### Given exercise
Copy the following lines word for word, with nothing added, left out, or changed.
## begin Task inputs
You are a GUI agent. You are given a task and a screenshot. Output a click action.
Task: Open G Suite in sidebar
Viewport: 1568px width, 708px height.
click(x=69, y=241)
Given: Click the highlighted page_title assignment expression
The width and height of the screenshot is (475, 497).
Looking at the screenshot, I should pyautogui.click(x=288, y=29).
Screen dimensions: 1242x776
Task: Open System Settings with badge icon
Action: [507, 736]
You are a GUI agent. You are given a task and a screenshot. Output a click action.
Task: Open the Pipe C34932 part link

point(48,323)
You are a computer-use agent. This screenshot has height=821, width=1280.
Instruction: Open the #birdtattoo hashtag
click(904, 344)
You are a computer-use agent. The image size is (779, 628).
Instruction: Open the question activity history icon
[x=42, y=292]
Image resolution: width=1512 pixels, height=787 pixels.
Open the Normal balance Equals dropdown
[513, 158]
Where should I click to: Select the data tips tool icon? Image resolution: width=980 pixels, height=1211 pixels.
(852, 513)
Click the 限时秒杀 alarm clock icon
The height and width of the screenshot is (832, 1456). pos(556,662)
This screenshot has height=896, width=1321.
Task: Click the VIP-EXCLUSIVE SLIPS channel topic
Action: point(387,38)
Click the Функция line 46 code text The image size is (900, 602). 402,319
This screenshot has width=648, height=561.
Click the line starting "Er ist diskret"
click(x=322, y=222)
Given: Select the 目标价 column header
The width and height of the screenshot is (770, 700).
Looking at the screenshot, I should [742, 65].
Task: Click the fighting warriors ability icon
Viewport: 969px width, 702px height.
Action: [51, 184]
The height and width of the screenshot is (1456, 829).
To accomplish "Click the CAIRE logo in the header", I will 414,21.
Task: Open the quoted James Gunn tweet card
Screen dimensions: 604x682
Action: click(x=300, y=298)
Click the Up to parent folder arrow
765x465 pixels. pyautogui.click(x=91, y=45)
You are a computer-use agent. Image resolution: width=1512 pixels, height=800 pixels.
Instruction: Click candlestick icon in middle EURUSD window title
## end Task inputs
### Exercise response
You are a GUI agent. You are given a task and a screenshot. Output a click action.
Task: Open G Suite in sidebar
Viewport: 1568px width, 708px height.
click(x=69, y=241)
Given: Click the highlighted page_title assignment expression
The width and height of the screenshot is (475, 497).
Looking at the screenshot, I should pyautogui.click(x=288, y=29).
Screen dimensions: 1242x776
Task: Open System Settings with badge icon
Action: [507, 736]
You are a GUI agent. You are given a task and a screenshot. Output a click action.
Task: Open the Pipe C34932 part link

point(48,323)
You are a computer-use agent. This screenshot has height=821, width=1280.
Instruction: Open the #birdtattoo hashtag
click(904, 344)
You are a computer-use agent. The image size is (779, 628).
Instruction: Open the question activity history icon
[x=42, y=292]
Image resolution: width=1512 pixels, height=787 pixels.
Open the Normal balance Equals dropdown
[513, 158]
Where should I click to: Select the data tips tool icon? Image resolution: width=980 pixels, height=1211 pixels.
(852, 513)
Click the 限时秒杀 alarm clock icon
The height and width of the screenshot is (832, 1456). pos(556,662)
This screenshot has height=896, width=1321.
Task: Click the VIP-EXCLUSIVE SLIPS channel topic
Action: point(387,38)
Click the Функция line 46 code text The image size is (900, 602). 402,319
This screenshot has width=648, height=561.
Click the line starting "Er ist diskret"
click(x=322, y=222)
Given: Select the 目标价 column header
The width and height of the screenshot is (770, 700).
Looking at the screenshot, I should [742, 65].
Task: Click the fighting warriors ability icon
Viewport: 969px width, 702px height.
Action: [51, 184]
The height and width of the screenshot is (1456, 829).
To accomplish "Click the CAIRE logo in the header", I will 414,21.
Task: Open the quoted James Gunn tweet card
Screen dimensions: 604x682
Action: click(x=300, y=298)
Click the Up to parent folder arrow
765x465 pixels. pyautogui.click(x=91, y=45)
You are a computer-use agent. Image resolution: width=1512 pixels, height=800 pixels.
Instruction: Click candlestick icon in middle EURUSD window title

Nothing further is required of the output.